Les féministes n’aimaient pas cette héroïne apparemment soumise, indifférente à ce que les hommes ou l’homme qui l’accompagne fait d’elle. Wanda prend appui sur un authentique fait divers que la narratrice retrouve, après de fastidieuses recherches dans les archives. La « vraie » Wanda avait été arrêtée à l’issue d’un braquage manqué et elle avait remercié le juge qui la condamnait à vingt ans de prison : « On ne saura jamais d’où vient la blessure qui condamne Wanda à la désolation, on ne saura jamais quelle ancienne trahison ou quel abandon lointain l’ont plongée dans ce désarroi sans aspérités et sans partage, on ne saura pas non plus de quelle perte, de quelle absence, elle ne peut se consoler, on la prend comme on se prend soi-même, dans l’aveuglement et l’ignorance, et l’impossibilité de mettre un nom sur la tristesse d’exister. Son visage, le visage de Wanda, fermé, triste, obstiné. » Barbara Loden qui aurait pu se révolter à maintes reprises contre le sort qui lui était fait, partage ce sort, accepte son destin. Ses dernières paroles, que nous ne dévoilerons pas, résument une existence assez triste par certains côtés. Et parlant de ces femmes, de la façon unique dont Marguerite Duras avait su les comprendre, la narratrice s’inscrit dans une chaîne, se pose en héritière sans que justement la pose y soit.
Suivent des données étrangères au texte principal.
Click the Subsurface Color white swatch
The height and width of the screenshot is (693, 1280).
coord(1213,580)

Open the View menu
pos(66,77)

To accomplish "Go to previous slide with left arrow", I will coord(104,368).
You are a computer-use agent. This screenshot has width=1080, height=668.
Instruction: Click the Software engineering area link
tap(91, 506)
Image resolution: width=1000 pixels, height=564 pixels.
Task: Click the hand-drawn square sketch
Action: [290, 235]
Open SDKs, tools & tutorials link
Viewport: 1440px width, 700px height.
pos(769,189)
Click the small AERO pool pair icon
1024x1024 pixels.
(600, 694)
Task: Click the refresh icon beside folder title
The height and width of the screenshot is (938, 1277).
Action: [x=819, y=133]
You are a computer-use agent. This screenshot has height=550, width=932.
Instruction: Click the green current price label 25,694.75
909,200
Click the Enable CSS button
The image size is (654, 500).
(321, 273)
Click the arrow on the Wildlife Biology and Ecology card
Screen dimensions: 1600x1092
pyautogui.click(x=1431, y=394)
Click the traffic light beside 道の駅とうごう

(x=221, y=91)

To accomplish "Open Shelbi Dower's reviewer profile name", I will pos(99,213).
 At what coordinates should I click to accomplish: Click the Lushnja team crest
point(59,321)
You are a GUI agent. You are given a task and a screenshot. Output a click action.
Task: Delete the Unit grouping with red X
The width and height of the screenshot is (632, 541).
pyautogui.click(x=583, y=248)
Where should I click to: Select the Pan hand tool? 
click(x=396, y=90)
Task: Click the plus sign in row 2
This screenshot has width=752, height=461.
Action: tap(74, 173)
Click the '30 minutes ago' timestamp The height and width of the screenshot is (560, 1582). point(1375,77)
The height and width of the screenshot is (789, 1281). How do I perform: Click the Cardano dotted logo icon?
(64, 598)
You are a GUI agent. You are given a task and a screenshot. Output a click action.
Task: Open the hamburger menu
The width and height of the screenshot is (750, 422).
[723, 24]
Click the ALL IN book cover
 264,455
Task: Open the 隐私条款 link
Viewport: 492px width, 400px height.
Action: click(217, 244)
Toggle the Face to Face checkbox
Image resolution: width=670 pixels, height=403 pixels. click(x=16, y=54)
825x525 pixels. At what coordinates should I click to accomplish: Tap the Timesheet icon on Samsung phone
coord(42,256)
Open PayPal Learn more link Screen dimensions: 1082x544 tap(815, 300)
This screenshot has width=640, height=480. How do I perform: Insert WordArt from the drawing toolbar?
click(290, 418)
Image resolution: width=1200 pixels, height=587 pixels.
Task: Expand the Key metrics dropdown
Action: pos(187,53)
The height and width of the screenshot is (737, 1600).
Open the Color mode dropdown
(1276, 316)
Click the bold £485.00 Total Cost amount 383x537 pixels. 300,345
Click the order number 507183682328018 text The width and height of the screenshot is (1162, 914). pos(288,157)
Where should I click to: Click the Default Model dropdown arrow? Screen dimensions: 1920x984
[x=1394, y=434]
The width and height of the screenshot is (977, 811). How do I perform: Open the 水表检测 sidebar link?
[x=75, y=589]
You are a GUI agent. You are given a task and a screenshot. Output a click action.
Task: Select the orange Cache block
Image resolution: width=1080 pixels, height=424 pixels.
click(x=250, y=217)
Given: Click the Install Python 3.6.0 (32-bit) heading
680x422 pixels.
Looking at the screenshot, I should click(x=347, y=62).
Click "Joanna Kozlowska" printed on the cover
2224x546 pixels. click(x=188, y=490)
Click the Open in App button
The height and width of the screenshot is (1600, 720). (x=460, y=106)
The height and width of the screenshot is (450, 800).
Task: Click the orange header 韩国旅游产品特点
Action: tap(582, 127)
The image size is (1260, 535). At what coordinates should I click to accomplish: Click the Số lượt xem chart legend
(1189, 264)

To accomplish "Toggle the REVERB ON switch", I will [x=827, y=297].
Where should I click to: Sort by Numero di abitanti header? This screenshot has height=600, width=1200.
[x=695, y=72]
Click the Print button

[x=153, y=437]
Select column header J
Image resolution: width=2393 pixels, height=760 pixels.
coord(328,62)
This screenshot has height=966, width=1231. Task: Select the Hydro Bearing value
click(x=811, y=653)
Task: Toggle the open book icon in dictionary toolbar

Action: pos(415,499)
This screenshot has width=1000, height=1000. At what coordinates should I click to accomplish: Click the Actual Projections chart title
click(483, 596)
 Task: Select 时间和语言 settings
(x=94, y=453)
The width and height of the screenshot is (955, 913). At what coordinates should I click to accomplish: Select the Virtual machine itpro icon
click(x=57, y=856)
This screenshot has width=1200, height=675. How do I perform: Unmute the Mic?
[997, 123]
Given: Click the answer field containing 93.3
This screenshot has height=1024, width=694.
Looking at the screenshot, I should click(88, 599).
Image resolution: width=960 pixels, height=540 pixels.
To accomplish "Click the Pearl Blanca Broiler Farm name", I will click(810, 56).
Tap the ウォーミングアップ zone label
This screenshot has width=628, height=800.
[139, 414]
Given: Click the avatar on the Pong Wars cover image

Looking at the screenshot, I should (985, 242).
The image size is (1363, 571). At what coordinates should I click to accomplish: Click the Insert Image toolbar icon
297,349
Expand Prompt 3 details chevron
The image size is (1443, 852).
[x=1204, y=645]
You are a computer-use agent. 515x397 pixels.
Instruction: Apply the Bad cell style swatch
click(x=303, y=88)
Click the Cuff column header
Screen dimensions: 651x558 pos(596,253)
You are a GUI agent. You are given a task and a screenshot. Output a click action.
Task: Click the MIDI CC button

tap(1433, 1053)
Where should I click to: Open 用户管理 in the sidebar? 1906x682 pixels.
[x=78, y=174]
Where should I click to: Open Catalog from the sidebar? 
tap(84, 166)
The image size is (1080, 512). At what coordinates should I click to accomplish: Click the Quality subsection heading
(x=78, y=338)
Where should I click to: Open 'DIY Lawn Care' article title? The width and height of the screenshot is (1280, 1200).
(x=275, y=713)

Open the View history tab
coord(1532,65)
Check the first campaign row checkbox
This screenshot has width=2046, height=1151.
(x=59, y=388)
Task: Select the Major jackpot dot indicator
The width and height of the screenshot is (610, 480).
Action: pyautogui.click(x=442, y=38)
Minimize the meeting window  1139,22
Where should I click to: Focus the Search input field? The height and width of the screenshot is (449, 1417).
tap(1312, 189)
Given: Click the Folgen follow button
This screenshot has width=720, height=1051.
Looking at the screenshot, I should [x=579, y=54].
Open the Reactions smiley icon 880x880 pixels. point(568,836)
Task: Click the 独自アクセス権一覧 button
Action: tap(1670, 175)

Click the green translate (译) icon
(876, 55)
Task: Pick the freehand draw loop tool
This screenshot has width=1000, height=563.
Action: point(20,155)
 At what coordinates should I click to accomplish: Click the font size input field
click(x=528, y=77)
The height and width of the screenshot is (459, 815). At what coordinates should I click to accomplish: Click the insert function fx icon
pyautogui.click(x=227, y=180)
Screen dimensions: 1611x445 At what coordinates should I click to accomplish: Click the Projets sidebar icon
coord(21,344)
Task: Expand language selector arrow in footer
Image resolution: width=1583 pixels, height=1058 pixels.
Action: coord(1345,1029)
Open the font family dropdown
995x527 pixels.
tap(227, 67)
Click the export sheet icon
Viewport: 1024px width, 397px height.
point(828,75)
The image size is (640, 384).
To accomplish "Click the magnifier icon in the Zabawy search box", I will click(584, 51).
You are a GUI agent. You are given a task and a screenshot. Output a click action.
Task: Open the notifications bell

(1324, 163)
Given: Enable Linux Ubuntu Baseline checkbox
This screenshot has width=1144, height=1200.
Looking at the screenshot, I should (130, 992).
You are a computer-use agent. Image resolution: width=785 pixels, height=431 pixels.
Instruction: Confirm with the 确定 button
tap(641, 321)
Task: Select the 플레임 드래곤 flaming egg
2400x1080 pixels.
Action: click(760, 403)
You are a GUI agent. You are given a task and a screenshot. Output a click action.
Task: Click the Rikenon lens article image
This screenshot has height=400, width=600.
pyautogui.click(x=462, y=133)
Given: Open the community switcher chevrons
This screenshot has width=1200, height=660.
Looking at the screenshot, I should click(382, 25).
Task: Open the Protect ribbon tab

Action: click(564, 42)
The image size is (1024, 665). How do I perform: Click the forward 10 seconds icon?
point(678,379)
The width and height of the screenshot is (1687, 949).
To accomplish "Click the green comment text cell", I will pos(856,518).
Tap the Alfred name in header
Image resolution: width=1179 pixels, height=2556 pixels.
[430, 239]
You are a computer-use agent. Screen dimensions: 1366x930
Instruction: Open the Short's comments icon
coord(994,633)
Ce qui frappe dans ce beau récit, ce sont les échos que l’on y entend et les références jamais gratuites à des artistes que la narratrice cite ou reprend à sa façon : Godard, Fred Wiseman, Sebald et Perec sont de ceux-là. D’abord pour des raisons de méthode. Mener une enquête, rechercher des traces, c’est d’abord questionner qui ne veut pas toujours l’être. Le fils de Barbara Loden, qui possède les manuscrits et notes de la cinéaste, détient tous les éléments de réponse, refuse de voir la narratrice. Wiseman qui rend sa caméra transparente lui conseille de faire de même. Avec Perec elle se pose la question de l’exhaustivité : « j’hésite entre ne rien savoir et tout savoir, n’écrire qu’à la condition de tout ignorer ou n’écrire qu’à la condition de ne rien omettre ». Le texte qu’on lit, à la fois composite et parfaitement tenu, conduisant le lecteur là où il veut quand il veut tient à cette imperfection qui serait la loi du portrait, selon l’article de l’Encyclopédie que la narratrice cite. C’est un récit, une sorte de poème aussi, tant la langue y est travaillée, sonore, et un essai sur la fiction qui s’élabore. Les pistes qui s’ouvrent à la lecture sont nombreuses, aussi nombreuses que les courts paragraphes constituant ce texte comme autant de carrefours dans lesquels chacun choisira son chemin, sans jamais le regretter.